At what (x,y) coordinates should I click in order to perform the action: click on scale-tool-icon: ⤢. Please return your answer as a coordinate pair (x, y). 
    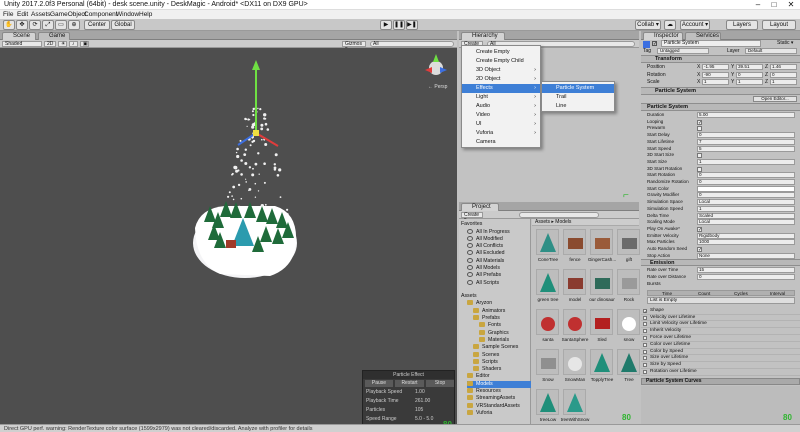
    Looking at the image, I should click on (48, 25).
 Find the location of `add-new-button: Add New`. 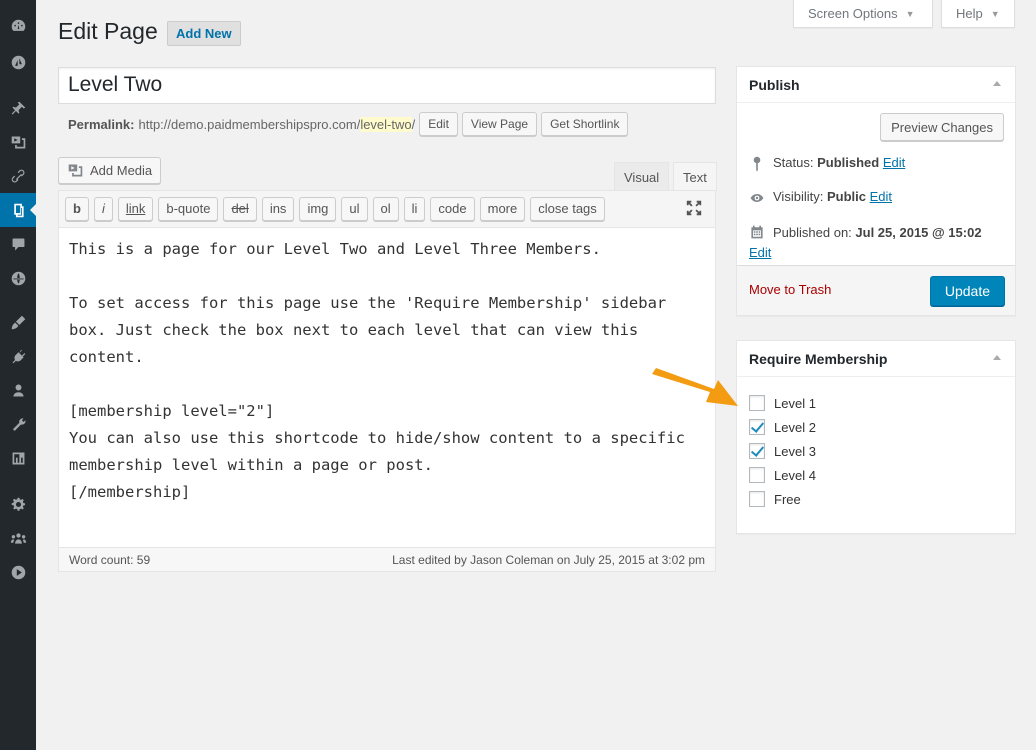

add-new-button: Add New is located at coordinates (204, 34).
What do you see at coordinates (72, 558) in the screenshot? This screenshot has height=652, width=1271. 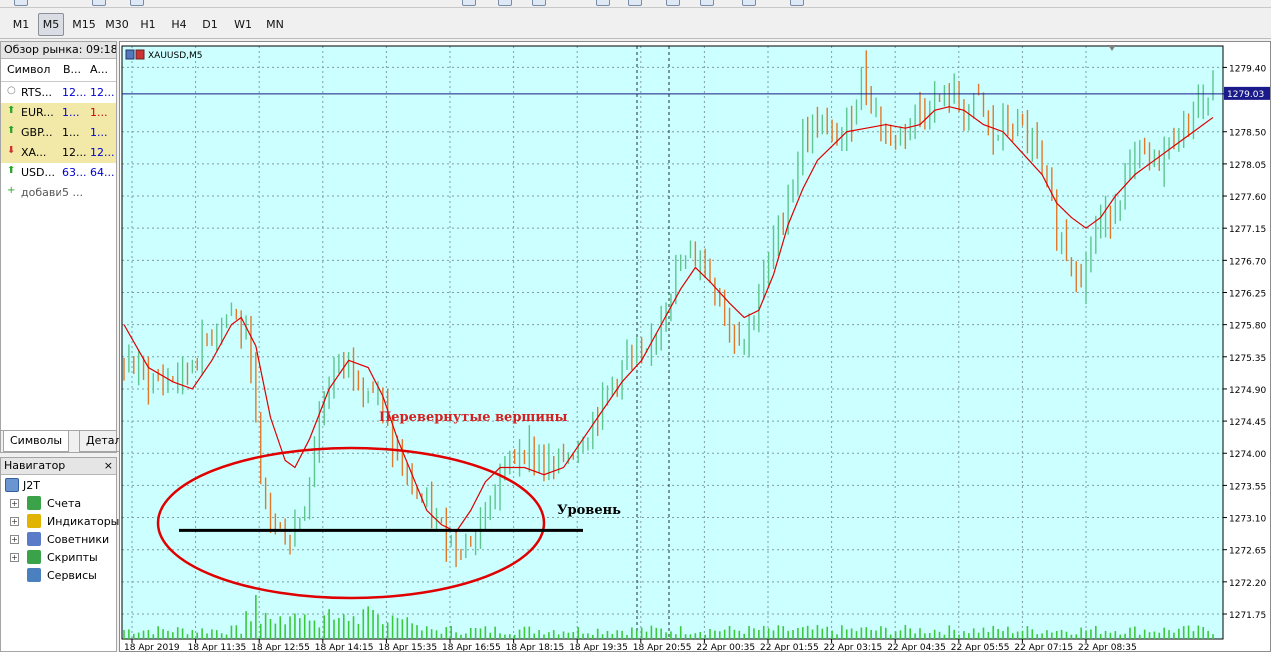 I see `navigator-item-label: Скрипты` at bounding box center [72, 558].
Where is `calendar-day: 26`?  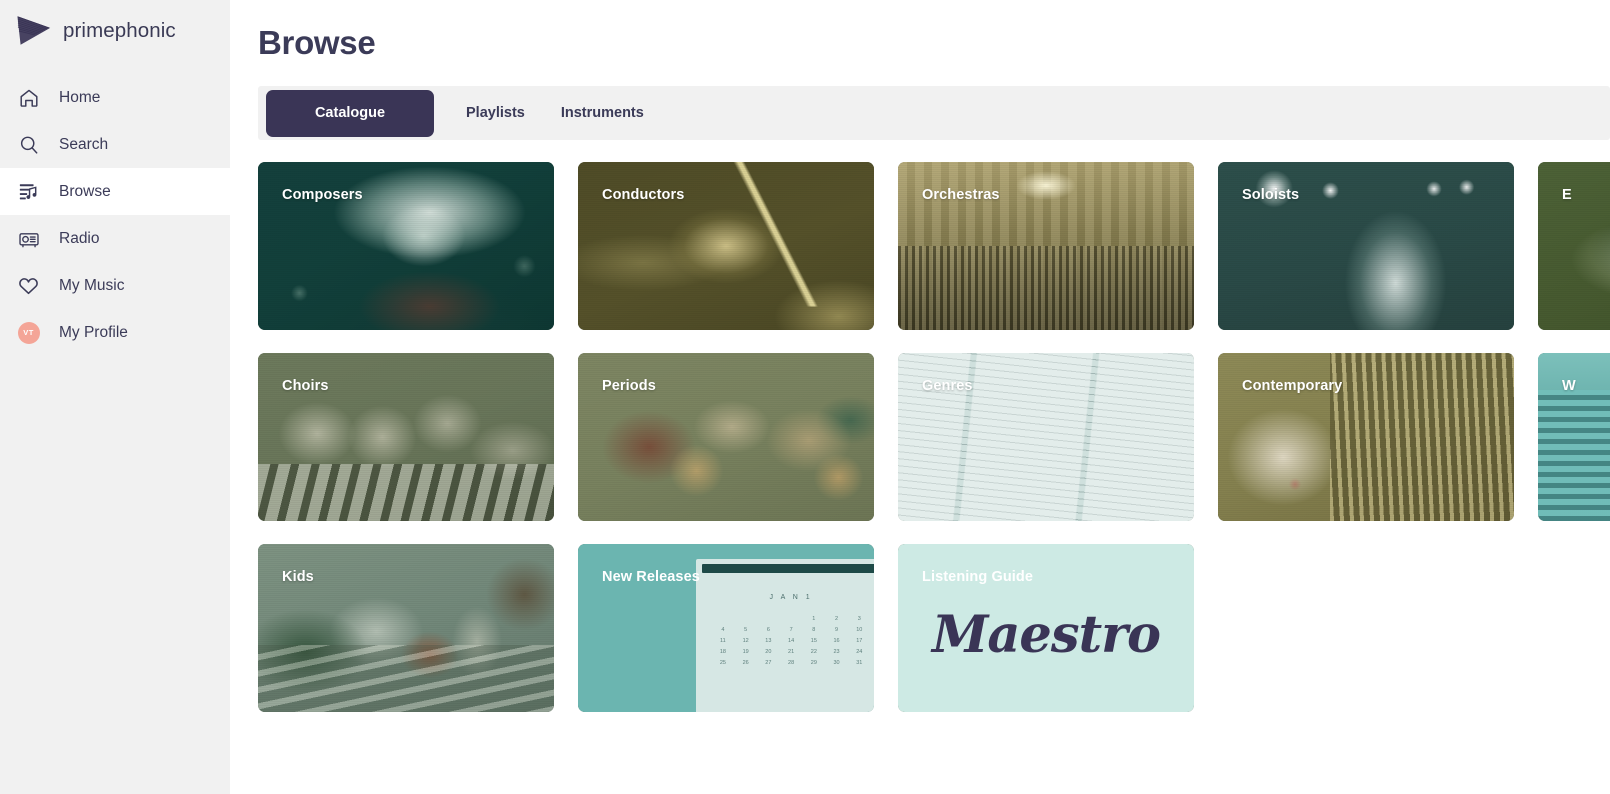
calendar-day: 26 is located at coordinates (746, 662).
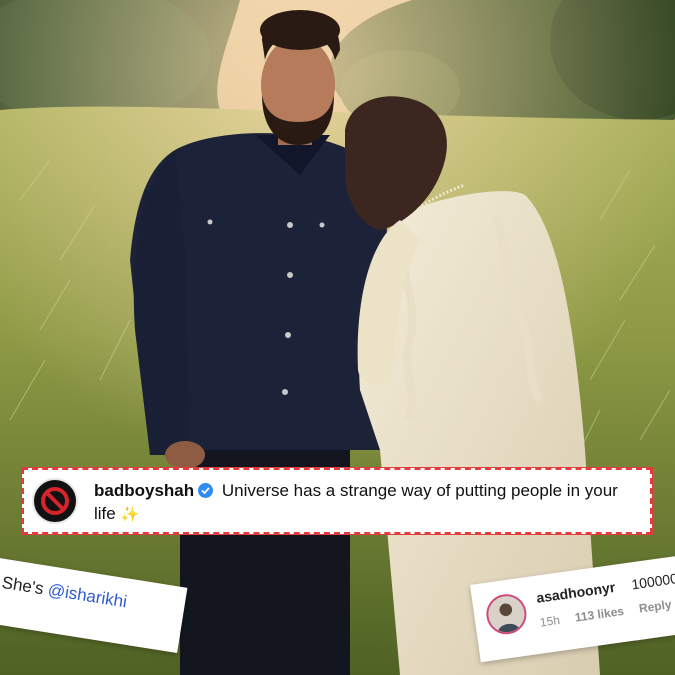 This screenshot has height=675, width=675. I want to click on sparkle-emoji: ✨, so click(130, 514).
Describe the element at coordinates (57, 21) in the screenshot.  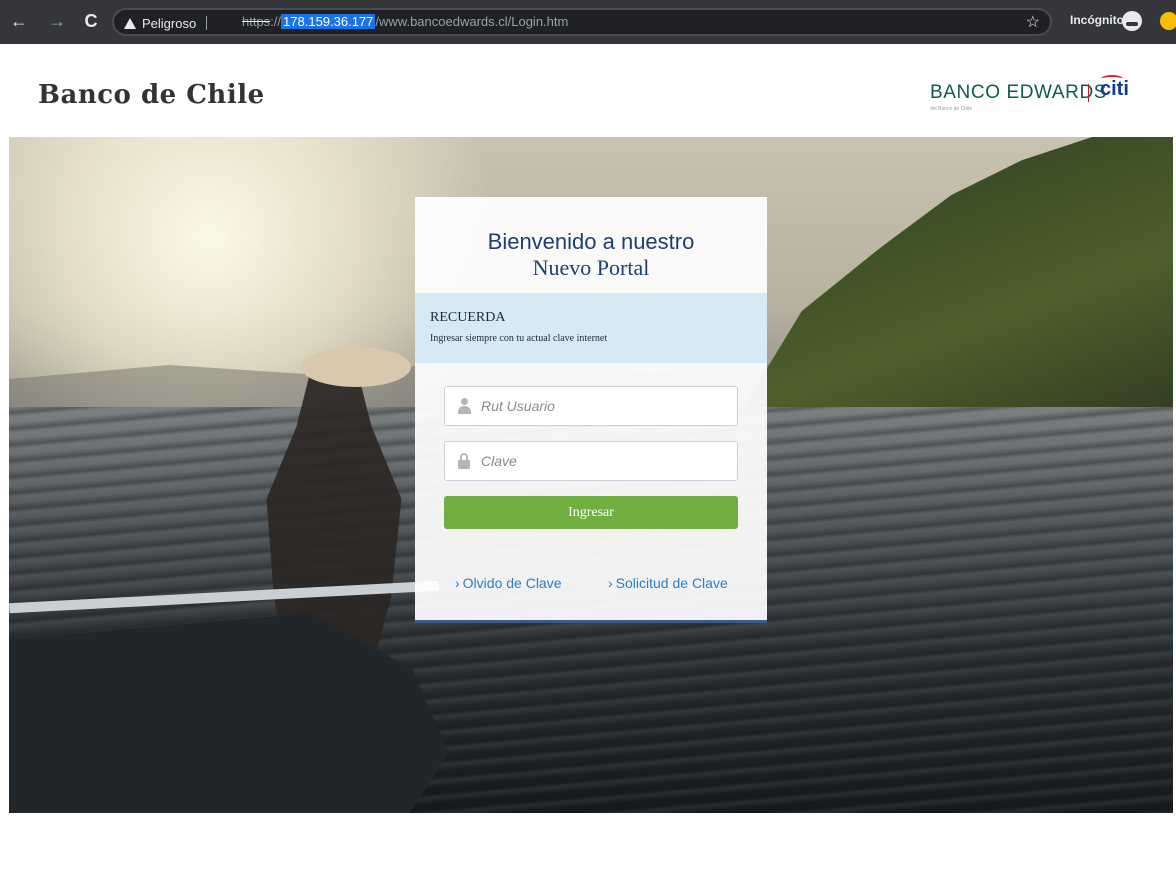
I see `forward-button: →` at that location.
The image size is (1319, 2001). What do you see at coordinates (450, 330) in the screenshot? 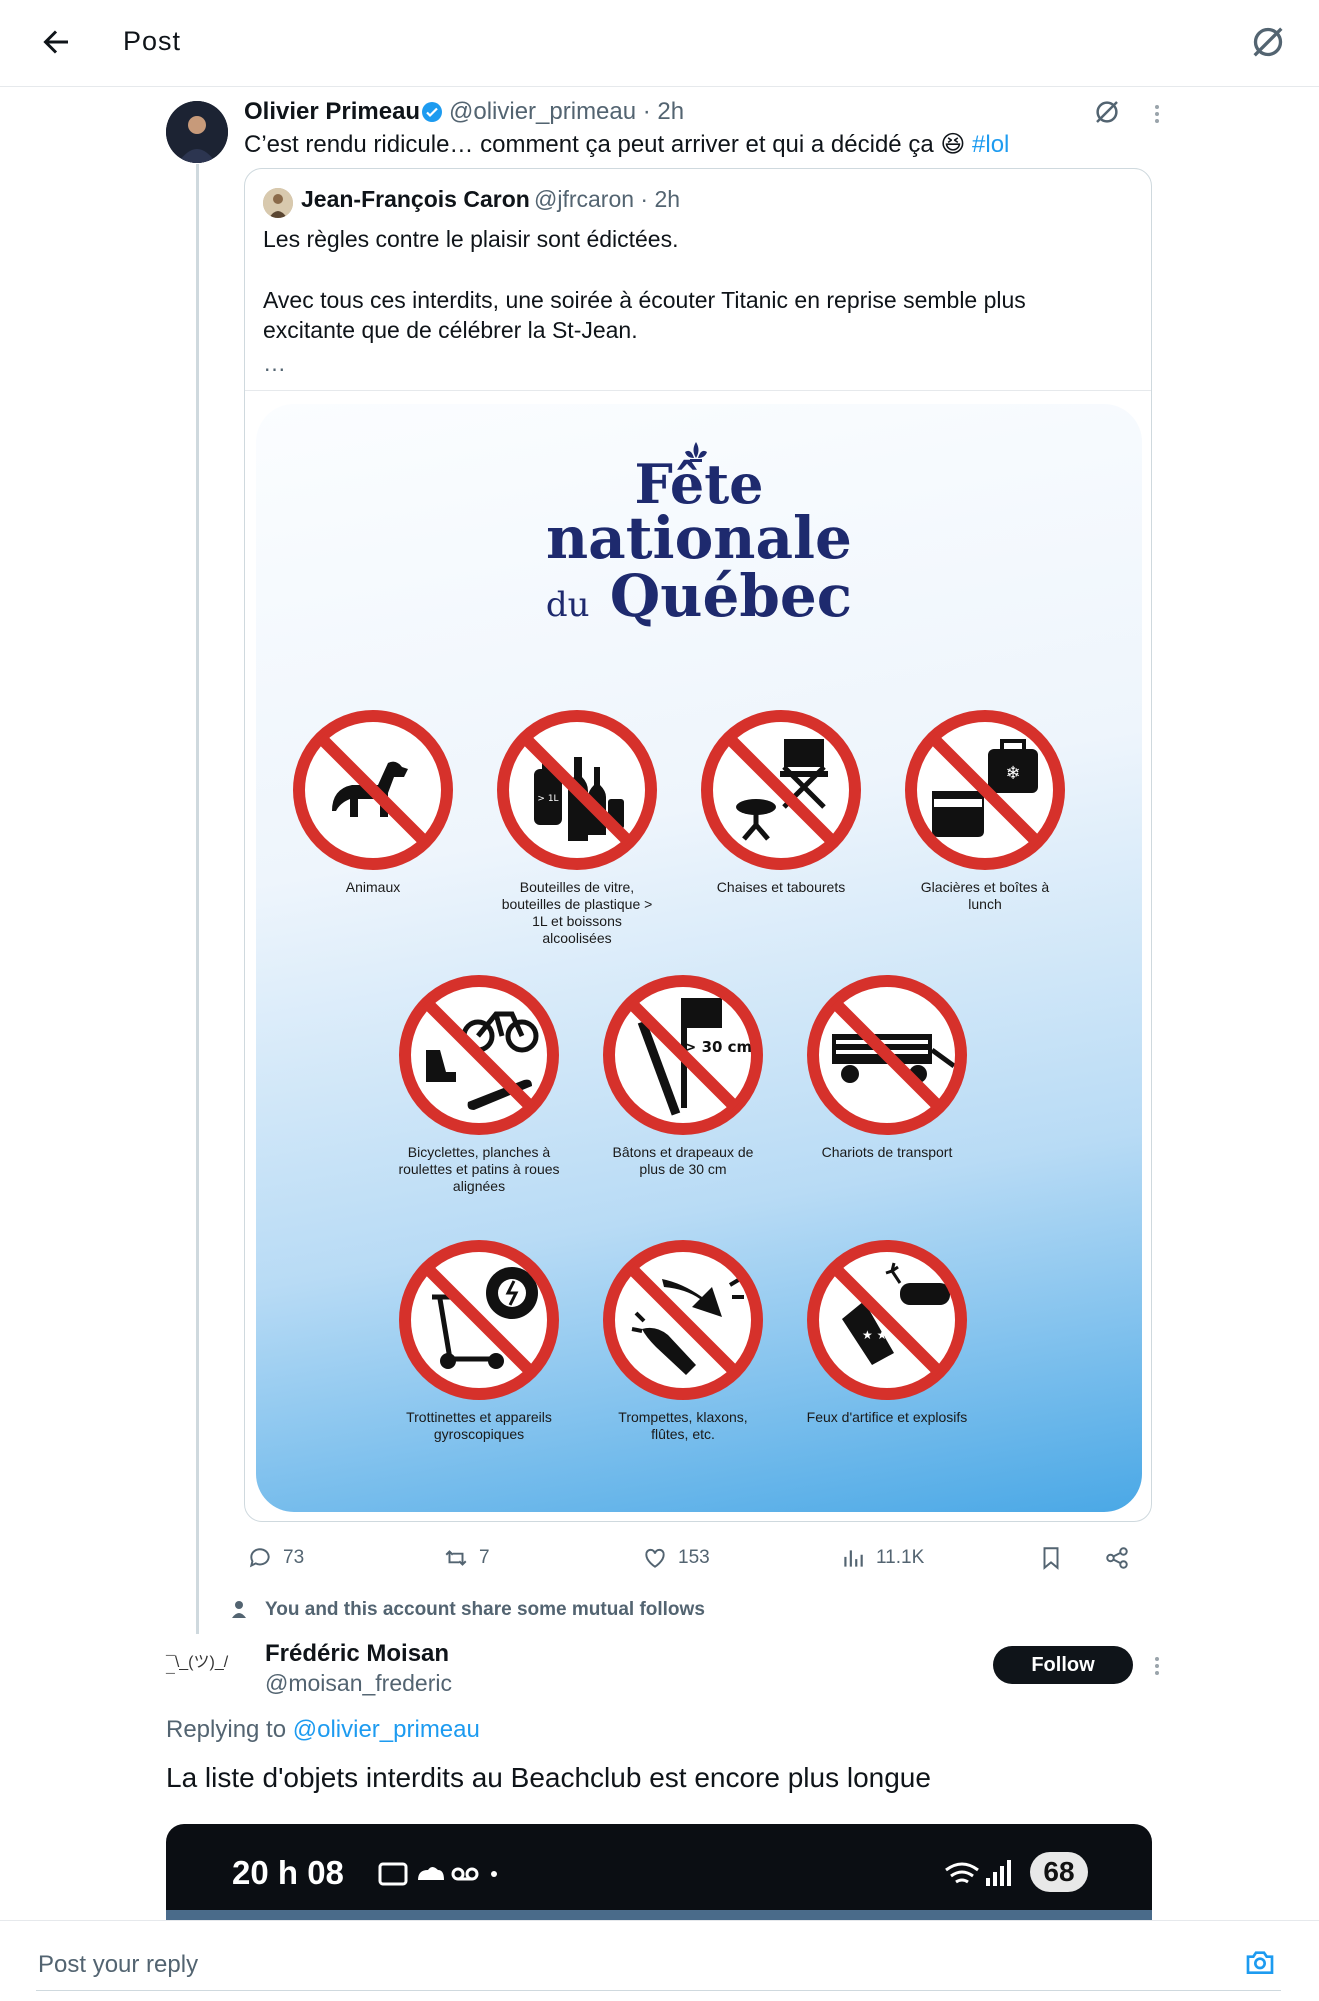
I see `quoted-text-line: excitante que de célébrer la St-Jean.` at bounding box center [450, 330].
------
## Instructions to follow
Reproduce the rows verbatim, from the line containing "Describe the element" through the final line of the rows above, both inclusive, leaving the pictures out.

## Result
Describe the element at coordinates (57, 21) in the screenshot.  
I see `forward-button: →` at that location.
The image size is (1319, 2001). What do you see at coordinates (450, 330) in the screenshot? 
I see `quoted-text-line: excitante que de célébrer la St-Jean.` at bounding box center [450, 330].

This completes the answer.